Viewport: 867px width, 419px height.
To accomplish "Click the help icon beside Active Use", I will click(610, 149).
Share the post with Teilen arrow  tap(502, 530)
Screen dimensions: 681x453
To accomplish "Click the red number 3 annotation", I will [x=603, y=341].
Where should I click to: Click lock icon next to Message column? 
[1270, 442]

========

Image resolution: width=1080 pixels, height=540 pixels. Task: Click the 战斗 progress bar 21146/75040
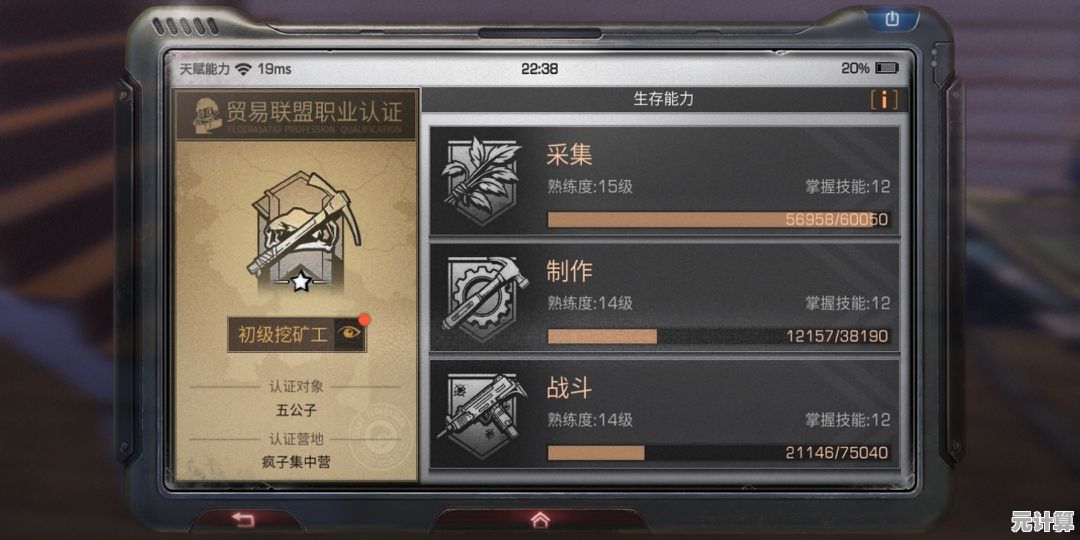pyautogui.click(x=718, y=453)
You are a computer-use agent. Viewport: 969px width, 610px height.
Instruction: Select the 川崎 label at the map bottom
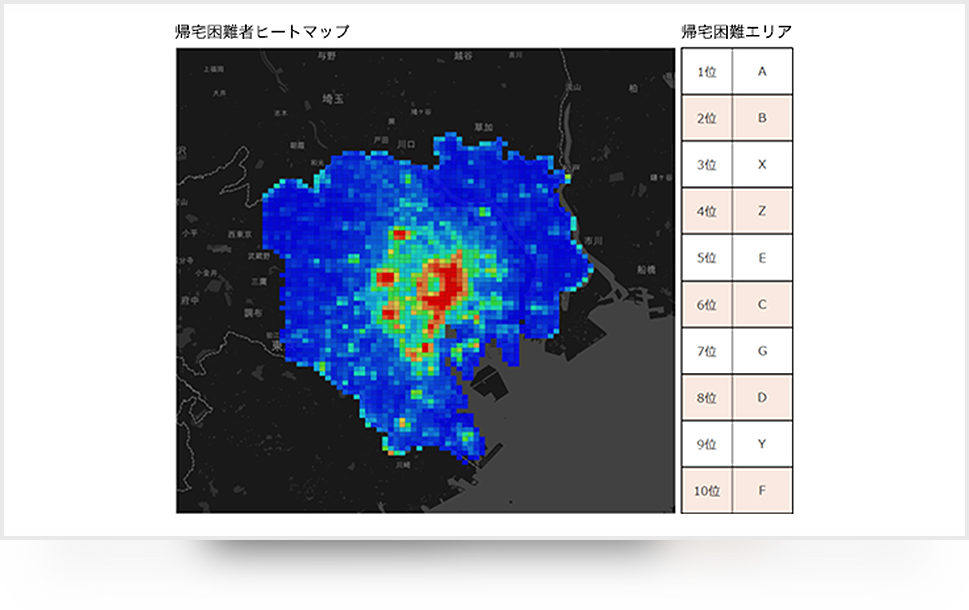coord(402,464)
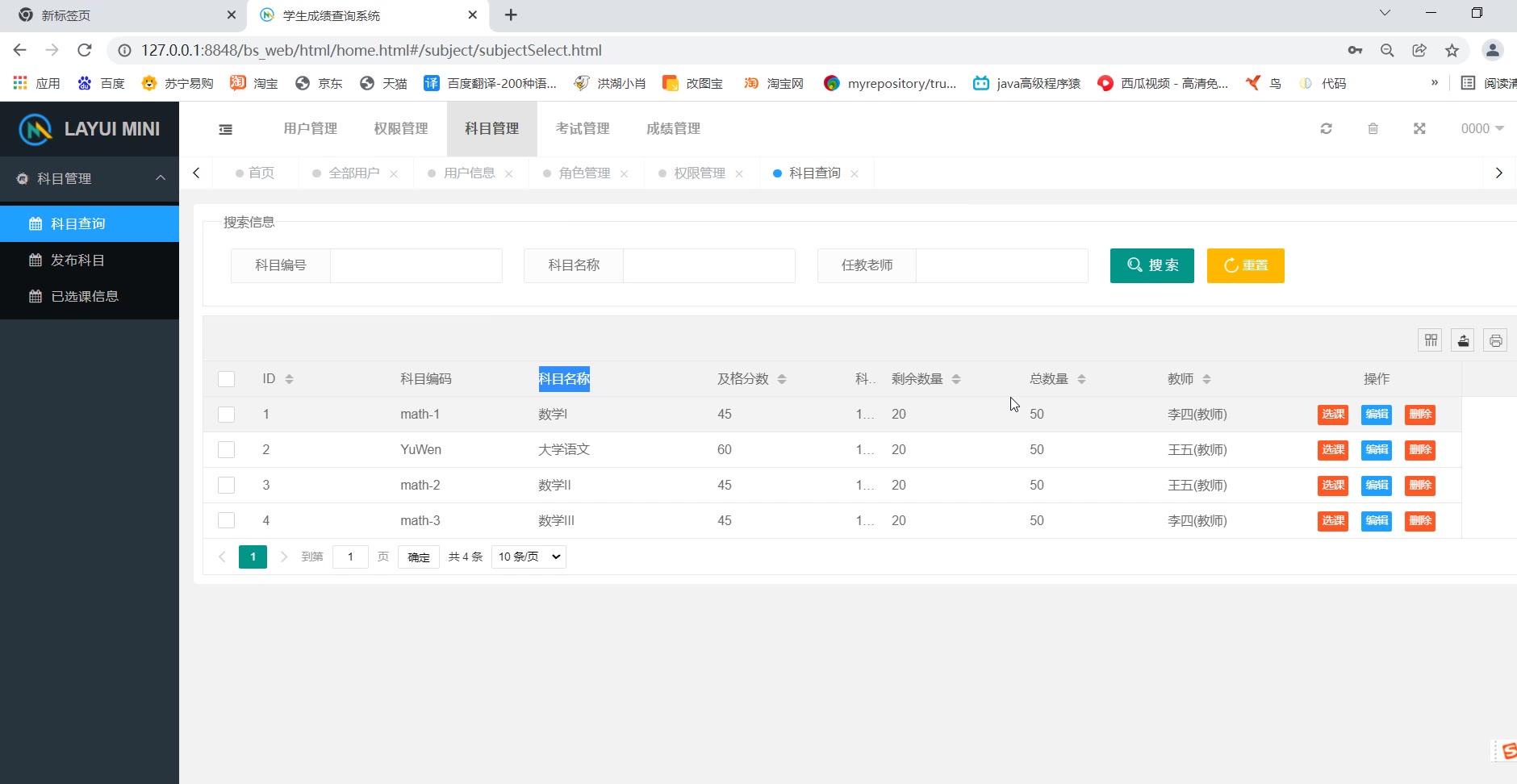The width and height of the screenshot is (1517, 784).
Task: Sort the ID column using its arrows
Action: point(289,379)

========

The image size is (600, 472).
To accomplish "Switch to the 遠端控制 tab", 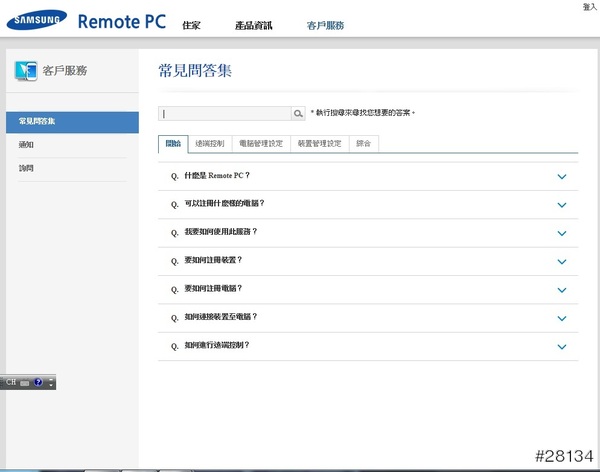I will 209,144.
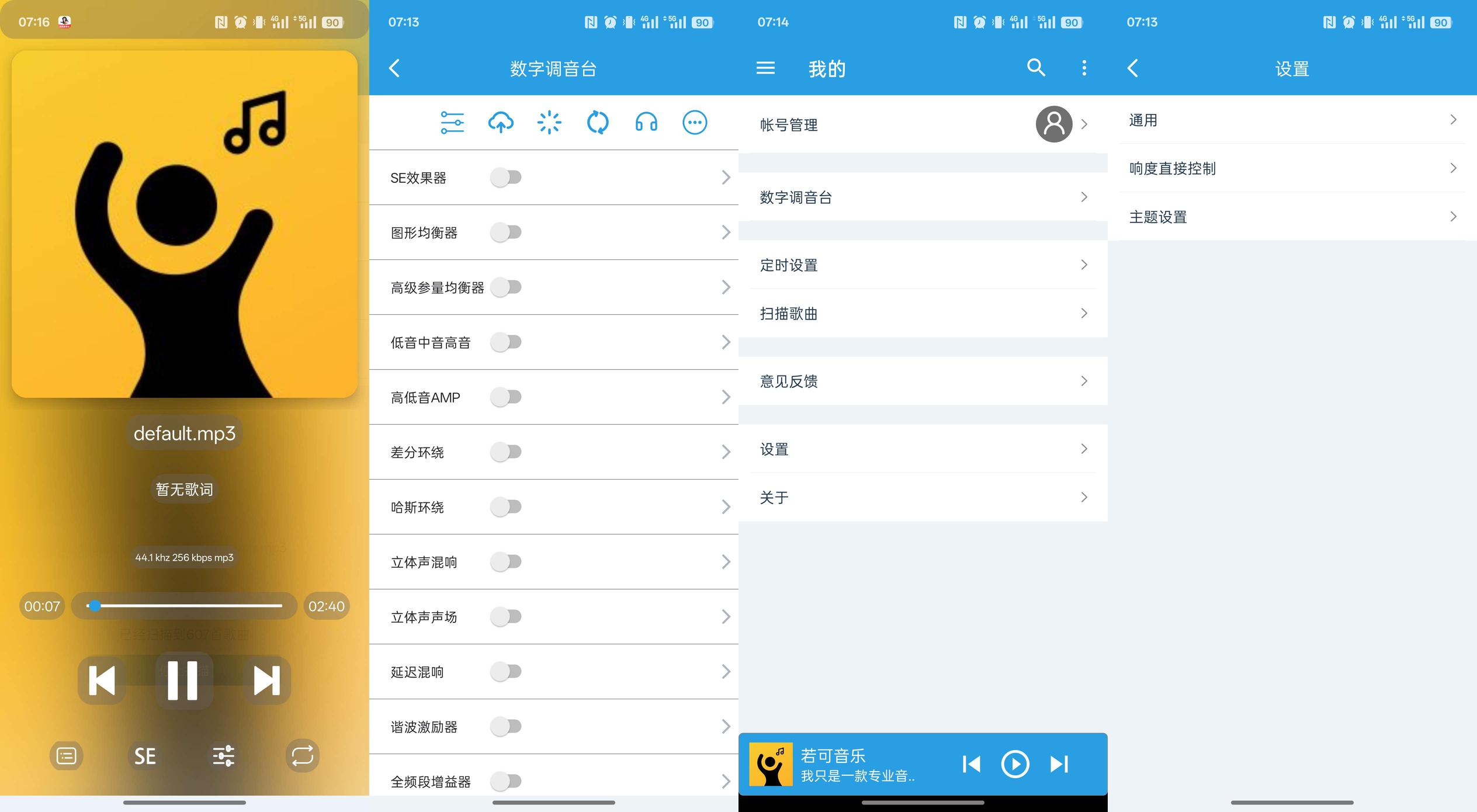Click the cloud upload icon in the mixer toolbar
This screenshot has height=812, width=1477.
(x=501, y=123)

========

_Given instruction_
Could you rescale the items from the line with "Image resolution: width=1080" to the line with "pyautogui.click(x=718, y=453)", writing both lines out again with their requests included, multiplying each coordinate in the answers by 1.4, and rounding to whole numbers with halves going up? Leave the pictures out of your answer.

_Complete output_
Image resolution: width=1080 pixels, height=540 pixels. Task: Click the 战斗 progress bar 21146/75040
pyautogui.click(x=1005, y=634)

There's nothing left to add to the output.